# Werbung verdeckt Homepageinhalt



## Jorden (7. Januar 2006)

Hallo,
habe meine Homepage bei funpic hochgeladen, doch die Werbung kommt immer genau in den i-frame wo der ganze Inhalt drin steckt. Da alles nicht so breit ist hat man keine Möglichkeit die Werbung zu schließen.
Gibt es einen Trick, dass ich die Werbung einfach nicht in den iframe kommt, sodass man sie auch rechts oben auf dem x wegschalten kann?
Hier meine Homepage: http://www.haltestelle-band.de.vu/
Danke


----------



## somsoc (7. Januar 2006)

Jorden am 07.01.2006 11:48 schrieb:
			
		

> Hallo,
> habe meine Homepage bei funpic hochgeladen, doch die Werbung kommt immer genau in den i-frame wo der ganze Inhalt drin steckt. Da alles nicht so breit ist hat man keine Möglichkeit die Werbung zu schließen.
> Gibt es einen Trick, dass ich die Werbung einfach nicht in den iframe kommt, sodass man sie auch rechts oben auf dem x wegschalten kann?
> Hier meine Homepage: http://www.haltestelle-band.de.vu/
> Danke



Servus,

ich würde an deiner Stelle erstmal schauen, ob solche Aktionen in den Funpic-AGB nicht ausgeschlossen  sind. Die Finanzieren sich doch über Werbung. Wenn jemand mit ihrer Werbung "rumspielt" finden sie das bestimmt nicht lustig.

mfg

Somsoc


----------



## bsekranker (7. Januar 2006)

Jorden am 07.01.2006 11:48 schrieb:
			
		

> http://www.haltestelle-band.de.vu/


Ich kann auf der Seite irgendwie gar keine Werbung erkennen. :-o

Vielleicht liegt's an Adblock?


----------



## HanFred (7. Januar 2006)

bsekranker am 07.01.2006 13:00 schrieb:
			
		

> Vielleicht liegt's an Adblock?


JA, natürlich. ich seh auch nix.


----------



## Jorden (7. Januar 2006)

Wenn man auf der Startseite bleibt kommt auch nichts, aber sobald man etwas anderes öffnet, z.B. Bilder kommt Werbung, bei mir zum Bsp..

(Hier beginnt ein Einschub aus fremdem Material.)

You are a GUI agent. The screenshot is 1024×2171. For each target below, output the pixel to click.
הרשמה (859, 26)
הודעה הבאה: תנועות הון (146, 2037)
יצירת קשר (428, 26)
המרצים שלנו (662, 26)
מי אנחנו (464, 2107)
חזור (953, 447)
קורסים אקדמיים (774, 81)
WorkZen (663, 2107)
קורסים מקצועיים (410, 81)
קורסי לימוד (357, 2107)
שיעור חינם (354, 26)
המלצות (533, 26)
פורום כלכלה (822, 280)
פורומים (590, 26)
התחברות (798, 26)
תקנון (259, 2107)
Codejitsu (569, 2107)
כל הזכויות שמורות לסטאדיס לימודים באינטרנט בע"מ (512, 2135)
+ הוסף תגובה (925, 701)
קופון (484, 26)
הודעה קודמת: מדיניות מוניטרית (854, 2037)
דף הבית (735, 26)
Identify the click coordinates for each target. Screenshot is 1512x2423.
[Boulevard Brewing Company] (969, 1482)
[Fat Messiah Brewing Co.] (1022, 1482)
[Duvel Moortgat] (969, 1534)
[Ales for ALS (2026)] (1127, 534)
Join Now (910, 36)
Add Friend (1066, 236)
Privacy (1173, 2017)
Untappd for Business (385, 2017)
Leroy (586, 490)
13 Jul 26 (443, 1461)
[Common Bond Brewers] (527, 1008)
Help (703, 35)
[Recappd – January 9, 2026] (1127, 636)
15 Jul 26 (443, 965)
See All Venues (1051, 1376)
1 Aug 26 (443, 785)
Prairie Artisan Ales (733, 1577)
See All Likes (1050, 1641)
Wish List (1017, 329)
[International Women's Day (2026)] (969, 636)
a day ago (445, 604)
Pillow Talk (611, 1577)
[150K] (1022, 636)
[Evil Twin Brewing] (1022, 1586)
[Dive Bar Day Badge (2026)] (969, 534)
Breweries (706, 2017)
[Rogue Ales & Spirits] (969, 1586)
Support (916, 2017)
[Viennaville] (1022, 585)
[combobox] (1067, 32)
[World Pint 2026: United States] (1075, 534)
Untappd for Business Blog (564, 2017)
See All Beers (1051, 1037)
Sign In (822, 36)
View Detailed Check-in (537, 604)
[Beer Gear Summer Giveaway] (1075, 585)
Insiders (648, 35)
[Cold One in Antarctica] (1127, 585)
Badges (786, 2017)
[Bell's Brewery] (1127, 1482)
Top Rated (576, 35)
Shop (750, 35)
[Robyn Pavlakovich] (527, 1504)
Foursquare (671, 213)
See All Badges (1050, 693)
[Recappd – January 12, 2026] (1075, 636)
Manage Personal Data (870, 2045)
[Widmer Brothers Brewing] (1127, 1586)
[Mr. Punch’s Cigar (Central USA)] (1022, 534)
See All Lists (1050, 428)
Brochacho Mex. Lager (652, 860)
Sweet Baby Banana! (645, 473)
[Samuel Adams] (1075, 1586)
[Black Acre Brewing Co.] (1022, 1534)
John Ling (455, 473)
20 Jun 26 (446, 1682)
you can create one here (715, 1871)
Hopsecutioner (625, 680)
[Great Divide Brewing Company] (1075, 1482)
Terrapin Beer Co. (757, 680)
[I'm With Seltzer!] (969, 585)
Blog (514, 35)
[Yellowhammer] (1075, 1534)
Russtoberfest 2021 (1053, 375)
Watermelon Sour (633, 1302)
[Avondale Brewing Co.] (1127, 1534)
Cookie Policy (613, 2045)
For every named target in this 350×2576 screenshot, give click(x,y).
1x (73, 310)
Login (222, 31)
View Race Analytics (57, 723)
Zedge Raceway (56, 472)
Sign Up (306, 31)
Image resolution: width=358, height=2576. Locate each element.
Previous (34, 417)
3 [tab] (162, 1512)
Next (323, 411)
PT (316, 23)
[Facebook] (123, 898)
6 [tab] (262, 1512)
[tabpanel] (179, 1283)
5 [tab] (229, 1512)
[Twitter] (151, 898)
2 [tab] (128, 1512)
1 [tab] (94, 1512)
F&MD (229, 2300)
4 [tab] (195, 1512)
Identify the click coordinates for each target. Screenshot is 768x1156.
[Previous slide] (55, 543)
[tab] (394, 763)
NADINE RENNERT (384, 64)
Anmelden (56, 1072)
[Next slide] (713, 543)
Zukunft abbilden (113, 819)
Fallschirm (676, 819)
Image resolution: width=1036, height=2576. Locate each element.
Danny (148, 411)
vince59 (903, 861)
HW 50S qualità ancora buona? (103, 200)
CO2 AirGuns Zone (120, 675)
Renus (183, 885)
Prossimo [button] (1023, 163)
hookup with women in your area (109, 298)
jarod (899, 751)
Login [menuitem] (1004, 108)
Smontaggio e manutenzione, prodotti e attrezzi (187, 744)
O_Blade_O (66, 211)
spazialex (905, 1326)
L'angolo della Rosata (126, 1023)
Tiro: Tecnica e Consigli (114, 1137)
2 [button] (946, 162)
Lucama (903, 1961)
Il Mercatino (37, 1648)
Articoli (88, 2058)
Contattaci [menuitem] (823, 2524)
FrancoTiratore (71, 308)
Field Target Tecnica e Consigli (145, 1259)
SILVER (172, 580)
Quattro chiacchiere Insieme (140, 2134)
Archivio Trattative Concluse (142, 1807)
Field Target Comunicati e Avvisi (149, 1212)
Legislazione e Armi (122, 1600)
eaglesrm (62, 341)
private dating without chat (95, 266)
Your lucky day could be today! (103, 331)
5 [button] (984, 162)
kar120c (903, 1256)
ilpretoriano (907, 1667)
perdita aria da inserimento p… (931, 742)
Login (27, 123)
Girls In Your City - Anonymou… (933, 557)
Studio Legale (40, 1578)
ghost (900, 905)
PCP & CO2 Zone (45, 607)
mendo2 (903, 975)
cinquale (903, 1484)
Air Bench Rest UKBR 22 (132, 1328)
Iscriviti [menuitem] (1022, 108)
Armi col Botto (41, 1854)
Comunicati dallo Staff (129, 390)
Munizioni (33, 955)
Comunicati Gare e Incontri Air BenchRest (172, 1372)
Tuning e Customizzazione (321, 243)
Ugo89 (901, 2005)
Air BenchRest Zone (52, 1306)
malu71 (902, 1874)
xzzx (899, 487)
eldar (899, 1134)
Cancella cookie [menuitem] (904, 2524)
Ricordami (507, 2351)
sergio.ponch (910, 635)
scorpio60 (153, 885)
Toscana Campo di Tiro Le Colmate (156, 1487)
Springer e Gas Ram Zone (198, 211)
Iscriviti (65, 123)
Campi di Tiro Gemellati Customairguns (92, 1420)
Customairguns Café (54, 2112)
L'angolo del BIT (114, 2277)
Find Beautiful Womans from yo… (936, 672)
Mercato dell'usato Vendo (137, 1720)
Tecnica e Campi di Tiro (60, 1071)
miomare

Vielleicht ist es wirklich nicht gut zu tricksen, gibt es vielleicht einen kostenlosen Anbieter ohne Werbung? Ich brauche auch kaum Webspace, da ich die größeren Dateien demnächst auf meinen unendliche T-online Webspace lade.

Danke für eure Antworten!


----------



## frogmaster16 (8. Januar 2006)

Jorden am 07.01.2006 13:11 schrieb:
			
		

> Wenn man auf der Startseite bleibt kommt auch nichts, aber sobald man etwas anderes öffnet, z.B. Bilder kommt Werbung, bei mir zum Bsp..
> 
> 
> Vielleicht ist es wirklich nicht gut zu tricksen, gibt es vielleicht einen kostenlosen Anbieter ohne Werbung? Ich brauche auch kaum Webspace, da ich die größeren Dateien demnächst auf meinen unendliche T-online Webspace lade.
> ...



Ich hab da auch webspace...die werden wohl sauer, wenn man die werbung verändert. ich würds also lassen.....wie sollen die sonst diesen service auch anbieten können


----------



## Nexus76 (8. Januar 2006)

Jorden am 07.01.2006 13:11 schrieb:
			
		

> Wenn man auf der Startseite bleibt kommt auch nichts, aber sobald man etwas anderes öffnet, z.B. Bilder kommt Werbung, bei mir zum Bsp..



Bei mir auch keine Werbung, egal worauf ich gehe   

Schick dein Internet Exporer in rente und nimm FireFox, da hast keine Probleme mit Werbung    

Mfg


----------



## Onlinestate (8. Januar 2006)

Nexus76 am 08.01.2006 14:40 schrieb:
			
		

> Bei mir auch keine Werbung, egal worauf ich gehe
> 
> Schick dein Internet Exporer in rente und nimm FireFox, da hast keine Probleme mit Werbung
> 
> Mfg



Man muss halt mit Adblock diesen Teil >>http://www.funpic.de/media/layer.php?bid=*<< blocken.
Aber das Problem ist ja, dass sich nicht alle Besucher bevor sie die Seite besuchen, erstmal FF und Adblock runterladen müssen. Auf öffentlichen Rechnern ist eigentlich meistens IE installiert und der ist ja immer noch weit verbreitet.
Da hilft nur entweder für den Space zu bezahlen, oder einen werbefreien kostenlosen Space auszusuchen. Dazu gabs hier aber schon einige Threads -> Suche.


----------



## Jorden (8. Januar 2006)

Onlinestate bringts auf den Punkt, es hat ja nicht jeder Firefox. Ich habe es aber eigendlich auch, doch die Werbung kommt trotzdem. Ist ja egal, ich werd einfach mal versuchen einen kostenlosen ohne Werbung zu finden, denn viel Webspace und so brauch ich nicht.


----------